Catedral de Brasília
Palavra do Pastor

Solenidade de Todos os Santos

Chamados a Ser Santos

05/11/2017

 

+ Sergio da Rocha
Cardeal Arcebispo de Brasília

 

Estamos celebrando, neste domingo, a solenidade de “Todos os Santos”, transferida, no Brasil, para o domingo seguinte ao dia primeiro de novembro, quando este ocorrer em dia da semana.  Os santos são intercessores e modelos de vida cristã para o Povo de Deus. Pela intercessão dos santos, as nossas preces chegam a Jesus e por meio dos seus exemplos somos motivados a segui-lo fielmente. Quanto às imagens dos santos, a nossa atitude é de respeito e piedosa veneração, nada existindo de idolatria na representação dos santos por meio das imagens. Quem afirma ser idolatria o culto aos santos ou a veneração de suas imagens não conhece bem o ensinamento da Igreja a respeito dos santos, nem está entendendo o que a Bíblia afirma sobre a idolatria.  

 Num mundo marcado por tantas situações de pecado, esta solenidade litúrgica nos convida a fazer a experiência de uma vida santa, recordando-nos que todos são chamados a ser santos. O Livro do Apocalipse (Ap 7,2-4.9-14) se refere a uma “multidão imensa de gente de todas as nações, tribos, povos e línguas, que ninguém podia contar”, indicando-nos que a salvação em Cristo e a santidade são para todos. Eles permaneceram fiéis na “grande tribulação”; perseveraram até o fim em meio a perseguições. Os santos são exemplos de fidelidade a Cristo, são testemunhas corajosas e fiéis do Senhor. Recentemente, no dia 15 de outubro, tivemos a alegria da canonização de 30 santos mártires do Rio Grande do Norte, cujo testemunho nos estimula a viver a fé com maior empenho e fidelidade. Contudo, não são santos por conta própria; são santos porque foram redimidos por Cristo, “lavaram e alvejaram as suas roupas no sangue do Cordeiro”.

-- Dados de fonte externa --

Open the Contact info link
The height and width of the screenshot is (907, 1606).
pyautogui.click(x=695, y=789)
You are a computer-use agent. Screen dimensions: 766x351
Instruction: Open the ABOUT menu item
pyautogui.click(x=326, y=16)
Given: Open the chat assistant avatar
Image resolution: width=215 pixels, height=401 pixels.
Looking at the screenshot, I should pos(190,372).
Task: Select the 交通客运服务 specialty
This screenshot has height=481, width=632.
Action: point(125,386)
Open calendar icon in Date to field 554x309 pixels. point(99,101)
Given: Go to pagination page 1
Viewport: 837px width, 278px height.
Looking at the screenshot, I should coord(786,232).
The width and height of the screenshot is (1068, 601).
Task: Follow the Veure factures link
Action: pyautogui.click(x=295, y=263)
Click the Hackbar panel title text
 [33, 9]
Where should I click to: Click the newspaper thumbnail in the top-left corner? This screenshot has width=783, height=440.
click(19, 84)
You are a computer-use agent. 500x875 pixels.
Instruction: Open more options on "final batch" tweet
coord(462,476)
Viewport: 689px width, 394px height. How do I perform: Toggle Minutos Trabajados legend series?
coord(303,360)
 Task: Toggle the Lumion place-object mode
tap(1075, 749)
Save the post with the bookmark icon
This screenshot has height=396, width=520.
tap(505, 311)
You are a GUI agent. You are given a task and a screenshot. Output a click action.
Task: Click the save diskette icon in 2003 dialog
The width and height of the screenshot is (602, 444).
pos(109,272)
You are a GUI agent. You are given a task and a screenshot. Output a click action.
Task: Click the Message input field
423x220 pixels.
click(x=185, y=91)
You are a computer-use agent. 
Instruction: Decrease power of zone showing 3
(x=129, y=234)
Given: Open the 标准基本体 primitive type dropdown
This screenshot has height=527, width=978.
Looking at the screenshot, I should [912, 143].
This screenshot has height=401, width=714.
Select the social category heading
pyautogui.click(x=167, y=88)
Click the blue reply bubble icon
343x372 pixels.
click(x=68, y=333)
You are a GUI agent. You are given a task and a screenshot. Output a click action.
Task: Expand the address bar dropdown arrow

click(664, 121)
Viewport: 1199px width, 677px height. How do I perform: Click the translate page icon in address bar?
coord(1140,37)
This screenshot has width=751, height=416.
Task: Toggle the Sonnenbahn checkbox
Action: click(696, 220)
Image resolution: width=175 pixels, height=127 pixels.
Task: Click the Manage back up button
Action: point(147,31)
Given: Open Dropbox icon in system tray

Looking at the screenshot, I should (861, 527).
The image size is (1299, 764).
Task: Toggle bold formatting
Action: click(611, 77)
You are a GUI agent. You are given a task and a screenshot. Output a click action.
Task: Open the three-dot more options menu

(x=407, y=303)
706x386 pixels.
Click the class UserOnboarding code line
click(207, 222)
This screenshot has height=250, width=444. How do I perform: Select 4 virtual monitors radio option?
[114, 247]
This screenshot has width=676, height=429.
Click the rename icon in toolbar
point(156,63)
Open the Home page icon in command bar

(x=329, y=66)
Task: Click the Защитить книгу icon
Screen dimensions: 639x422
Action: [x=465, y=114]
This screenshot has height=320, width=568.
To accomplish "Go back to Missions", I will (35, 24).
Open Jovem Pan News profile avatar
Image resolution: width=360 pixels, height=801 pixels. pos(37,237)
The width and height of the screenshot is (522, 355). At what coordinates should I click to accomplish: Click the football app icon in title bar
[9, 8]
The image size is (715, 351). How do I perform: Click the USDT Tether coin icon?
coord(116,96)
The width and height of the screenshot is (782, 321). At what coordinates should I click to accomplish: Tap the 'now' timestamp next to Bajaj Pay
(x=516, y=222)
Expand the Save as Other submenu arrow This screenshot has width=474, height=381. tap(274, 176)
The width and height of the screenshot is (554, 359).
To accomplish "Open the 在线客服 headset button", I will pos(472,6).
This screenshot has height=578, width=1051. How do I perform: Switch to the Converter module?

A passagem das Bem-aventuranças (Mt 5,1-12) nos mostra quem são os santos e como ser santos. Os santos são “bem-aventurados”, são “felizes”. Nesta solenidade, nós somos motivados não somente a meditar e a rezar as “Bem-aventuranças”, mas acima de tudo a por em prática o que Jesus nos ensina. Santos e felizes são os pobres em espírito, os mansos, os misericordiosos, os puros de coração, os que promovem a paz, os aflitos consolados por Deus, os que têm fome e sede de justiça e os perseguidos por causa da justiça. Este é o caminho da santidade proposto por Jesus. Somos todos chamados a ser santos, trilhando o caminho das bem-aventuranças.

 A primeira carta de S. João (1Jo 3,1-3) nos recorda o “grande presente” que o Pai nos deu: “sermos chamados filhos de Deus”. Os santos, purificados por Cristo, se comportam como verdadeiros filhos de Deus e, por isso, como irmãos.